Your tasks ::
1. Return the part of the pandas cumulative-sum post starting at "df.columns = ['Price', 'Qty']" and ending at "the stopping point.", copied word for word.
2. Carry the forum post about cumulative sums in a 3D pandas dataframe further, picking up right after its last sentence.

Reading passage ::
I am having some difficulty getting the cumulative sum of a 3D dataframe in python.
A sample dataframe I created is:
import numpy as np
import pandas as pd
arr=np.array([[[23, 10],
[ 24, 5],
[ 28, 8],
[ 30, 11],
[ 31, 1]],
[[20, 11],
[21, 3],
[22, 5],
[29, 15],
[30, 10]],
[[22, 26],
[23, 29],
[25, 32],
[33, 10],
[34, 15]]])
names = ['x', 'y', 'z']
index = pd.MultiIndex.from_product([range(s)for s in arr.shape], names=names)
df = pd.DataFrame({'Day': arr.flatten()}, index=index)['Day']
df = df.unstack(level='z')
df.columns = ['Price', 'Qty']
df.index.names = ['DATE', 'i']
Within a specified range of dates, I want to find the sum of the quantity of items if the price is cheaper than a certain value (x). But I will stop when the sum is exceeds a certain figure (y), regardless of whether there are still any in other shops or later dates that meet the min. price criteria. I will start summing up first from the earliest date and on each date, start summing from the lowest price. Then I will find the weighted average price up until the stopping point.

Given data ::
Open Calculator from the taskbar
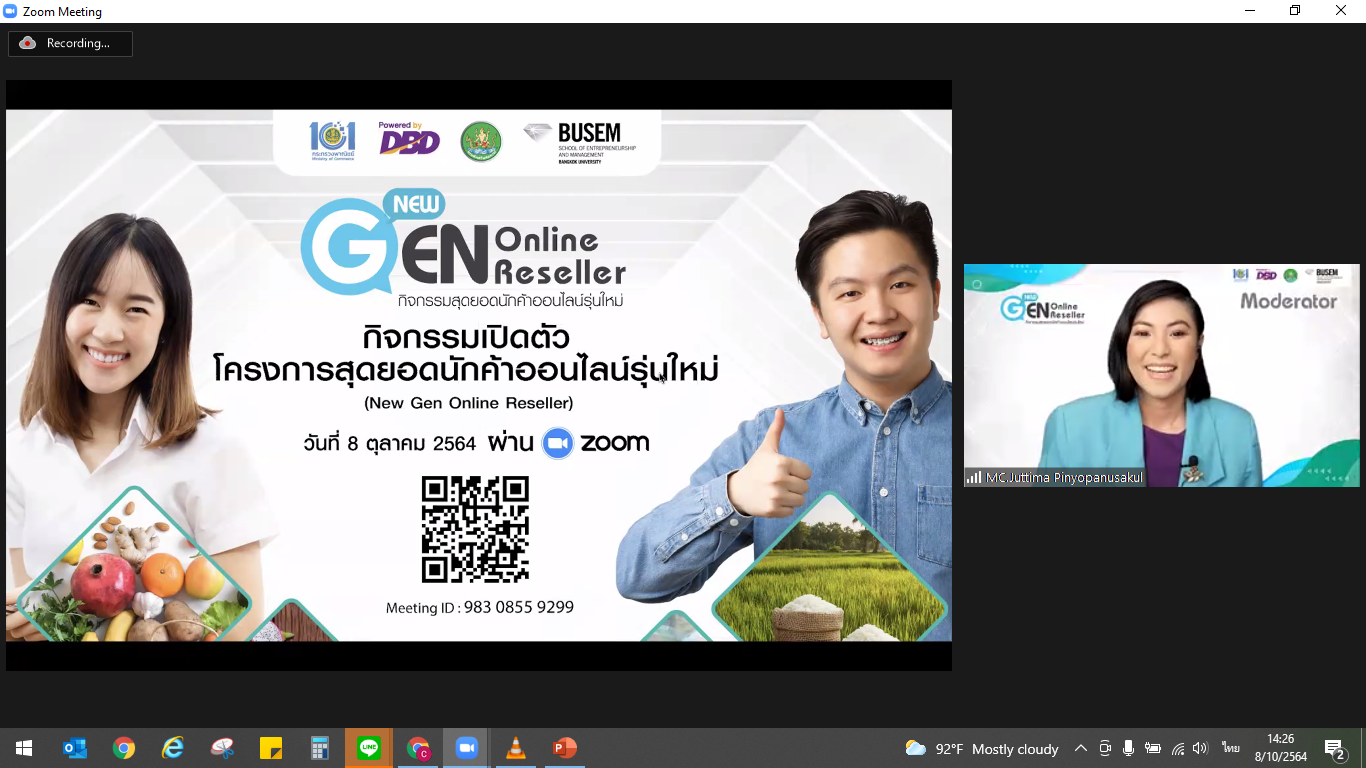tap(320, 748)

Outputs by task ::
1.
df.columns = ['Price', 'Qty']
df.index.names = ['DATE', 'i']
Within a specified range of dates, I want to find the sum of the quantity of items if the price is cheaper than a certain value (x). But I will stop when the sum is exceeds a certain figure (y), regardless of whether there are still any in other shops or later dates that meet the min. price criteria. I will start summing up first from the earliest date and on each date, start summing from the lowest price. Then I will find the weighted average price up until the stopping point.

2.
In the above dataframe, say my criteria are (1) Dates 0 and 1, (2) Prices equal to or below 25, (3) Stop when the sum of quantity first exceeds 20. In this case, the relevant data are price 23 and 24 in Date 0, and price 20 in Date 1. This is because the sum of qty for price 23 and 24 in Date 0 is 15, thus less than 20 but adding the qty for price 20 in Date 1, the cumsum becomes 26 and hence the process stops. The weighted average is thus (23*10)+(24*5)+(20*5) / 20
My current method is too cumbersome by using while loops to go through the time axis, and use another while loop for each date such that if the price is cheaper than my criteria, I will add the quantity and price-weighted quantity to a tracking sum. When the tracking sum is greater than a value specified, I will stop the process and compute the weighted average. I can also then return the position where the process stops.
Would love to get some advice on how this can be achieved in a more efficient way?
Here is a custom function that does this, just plug in your variables as in the example.
def weighted_average(df, dates, price_limit, stop_sum):
# filter multiindex for your dates, plus price_limits
tmp = df.loc[dates].loc[df['Price'] <= price_limit]
# find index of halting cumsum condition, take tmp until there
tmp = tmp.loc[:(tmp['Qty'].cumsum() > stop_sum).idxmax()]
# update last value
tmp.iat[-1, df.columns.get_loc('Qty')] -= tmp['Qty']sum() - stop_sum
# return the weighted average
return tmp.product(axis=1).sum() / stop_sum
dates = [0, 1]
price_limit = 25
stop_sum = 20
weighted_average(df, dates, price_limit, stop_sum)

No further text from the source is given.